• _Direction_:
Rewrite the commit message starting at "When SplitK is" and ending at "the valid allocation.", substituting "reservation" for every "allocation".

• _Source text_:
[rocm-libraries] ROCm/rocm-libraries#5086 (commit f4880d7)

[CK] Fix MOE FP8 SplitK buffer descriptor OOB

When SplitK is enabled, kernel entry shifts A/B/AScale/BScale base
pointers by SplitKBatchOffset, but make_dynamic_buffer element spaces
are still based on full K dimension. This causes hardware buffer
resource descriptors to extend beyond the actual tensor allocation,
leading to GPU memory access faults when the tensor happens to be placed
at the end of an allocated memory pool region.

Fix by subtracting the split offset from each buffer's element space in
both Run() (v1 pipeline) and Run_2Lds() (v2/v3 pipeline), so the buffer
descriptor range [shifted_base, shifted_base + reduced_space) exactly
covers the valid allocation.

• _Data section_:

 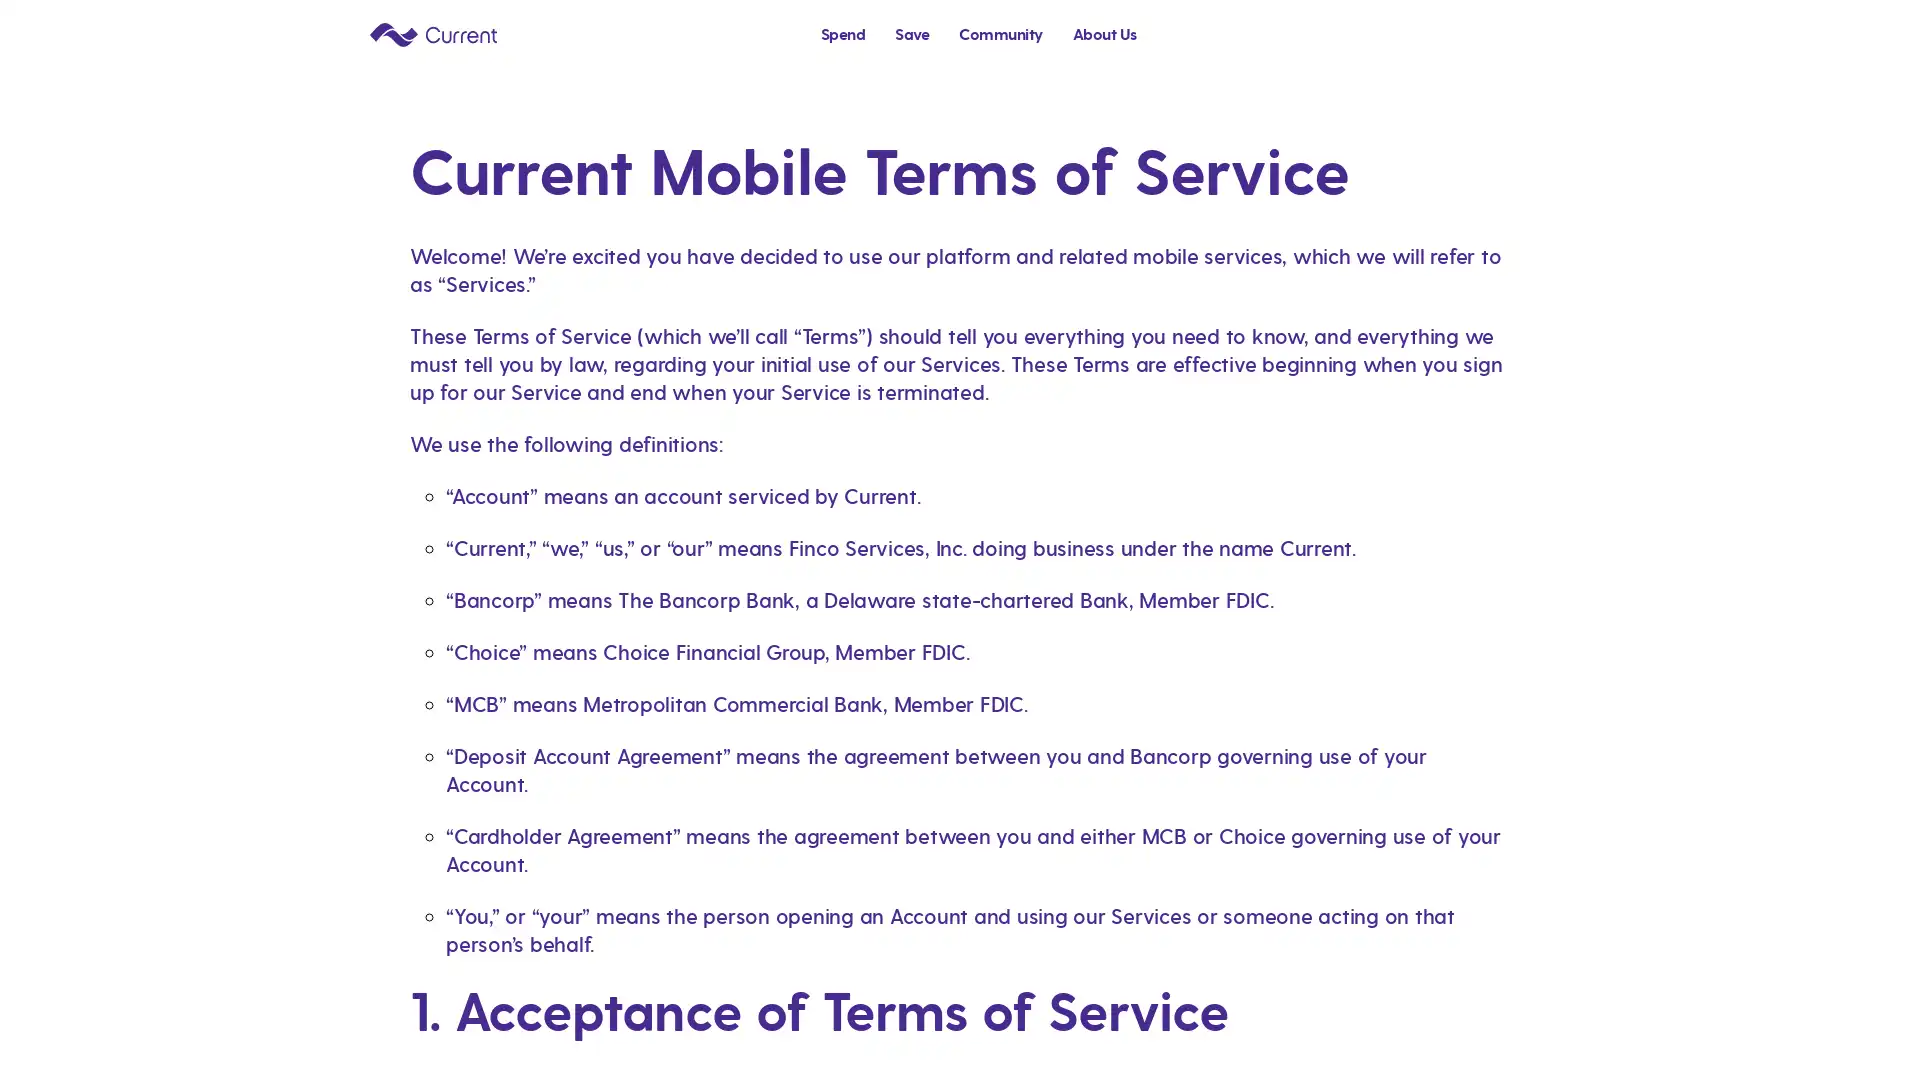 I want to click on Current logo, so click(x=432, y=33).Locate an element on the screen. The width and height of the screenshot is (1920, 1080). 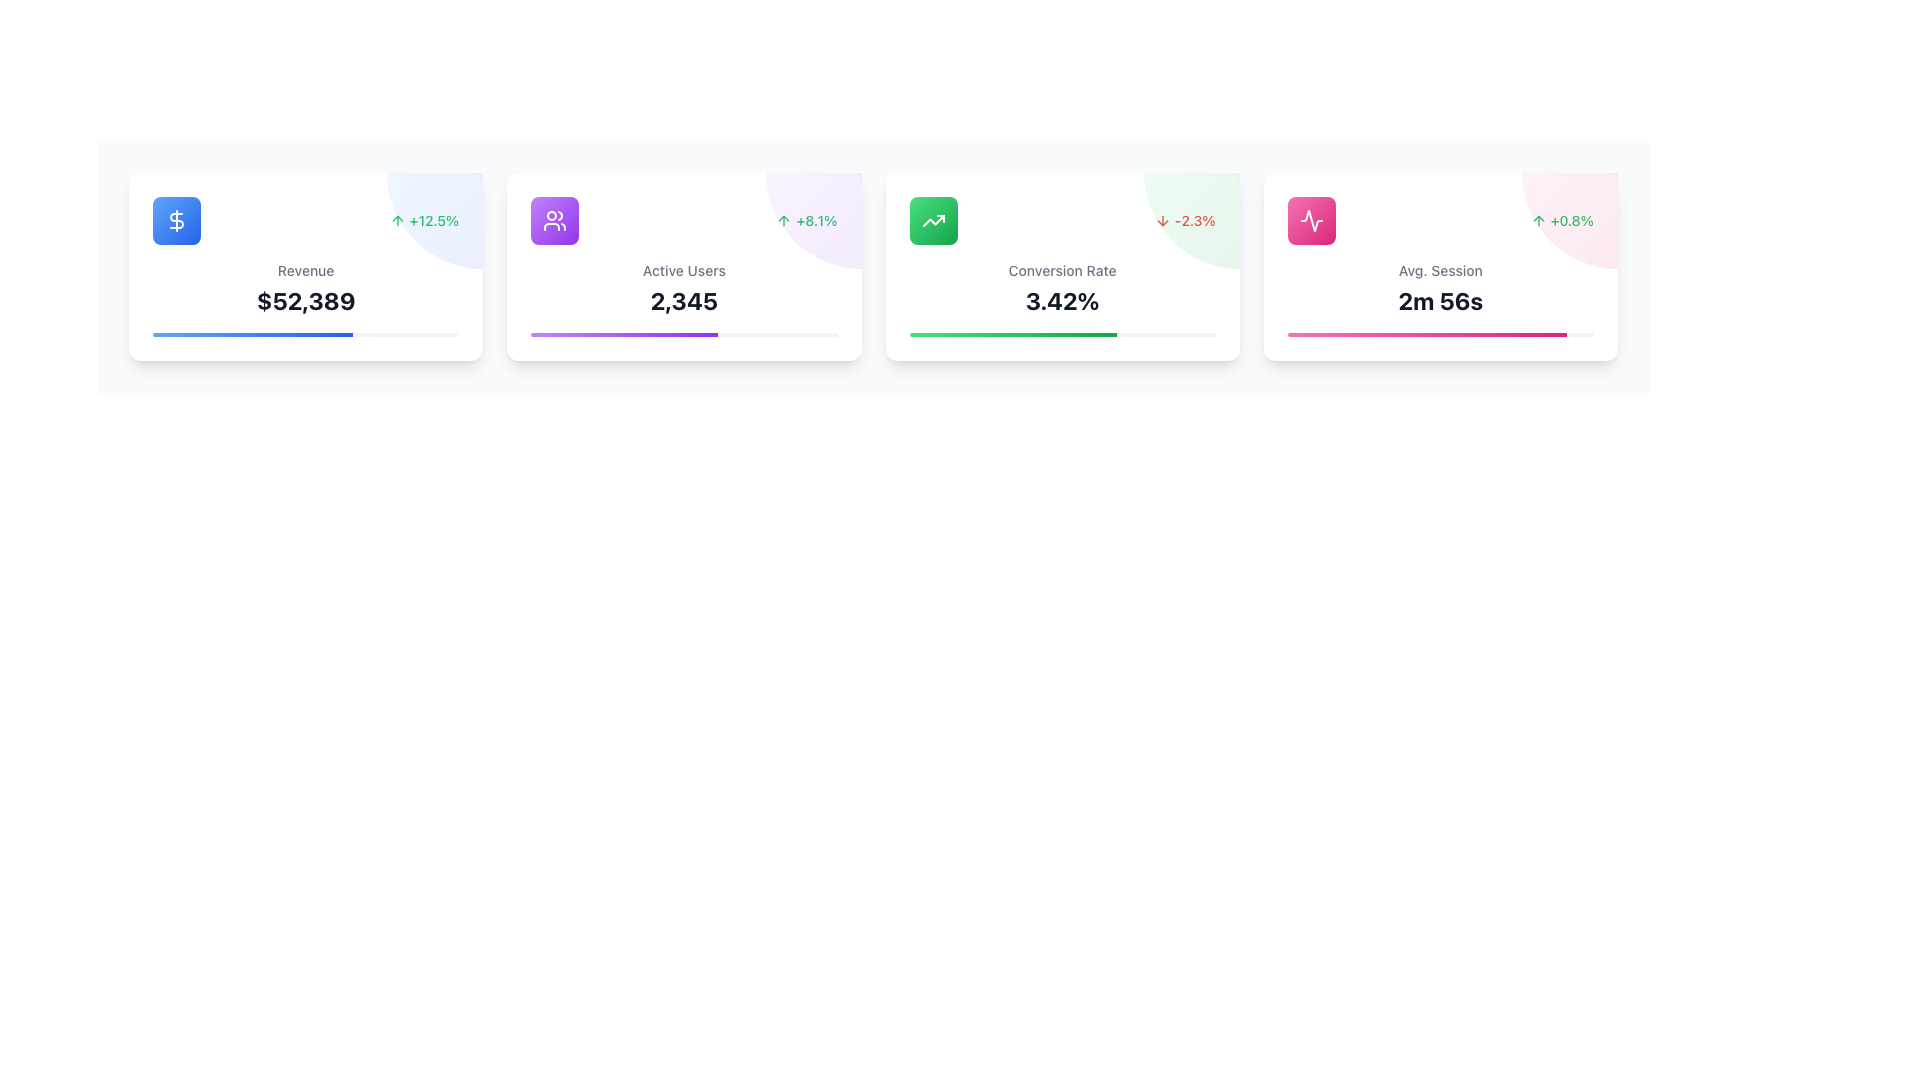
the inner progress bar located at the bottom of the fourth card in a horizontal row, which visually represents a progress value is located at coordinates (1426, 334).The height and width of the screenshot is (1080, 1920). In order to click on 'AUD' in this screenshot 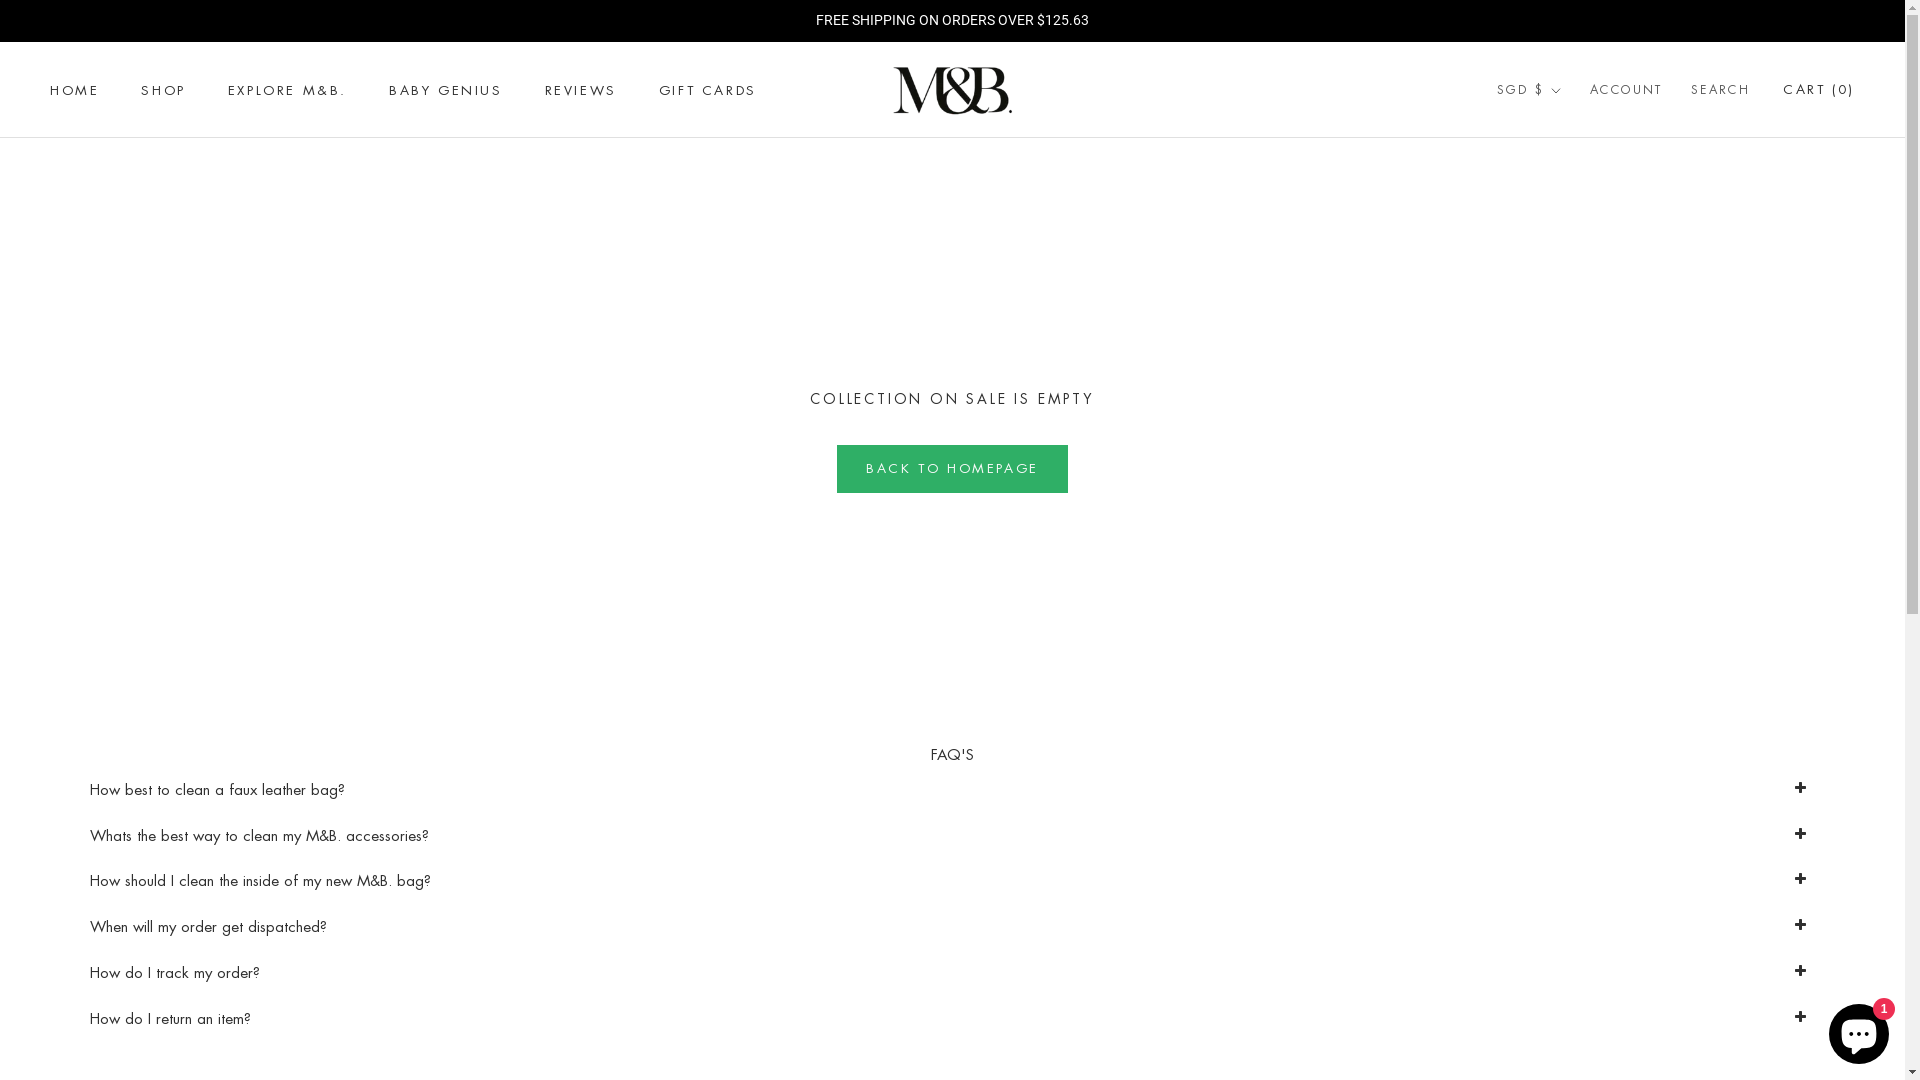, I will do `click(1552, 135)`.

• _Finished exercise_:
When SplitK is enabled, kernel entry shifts A/B/AScale/BScale base
pointers by SplitKBatchOffset, but make_dynamic_buffer element spaces
are still based on full K dimension. This causes hardware buffer
resource descriptors to extend beyond the actual tensor reservation,
leading to GPU memory access faults when the tensor happens to be placed
at the end of an allocated memory pool region.

Fix by subtracting the split offset from each buffer's element space in
both Run() (v1 pipeline) and Run_2Lds() (v2/v3 pipeline), so the buffer
descriptor range [shifted_base, shifted_base + reduced_space) exactly
covers the valid reservation.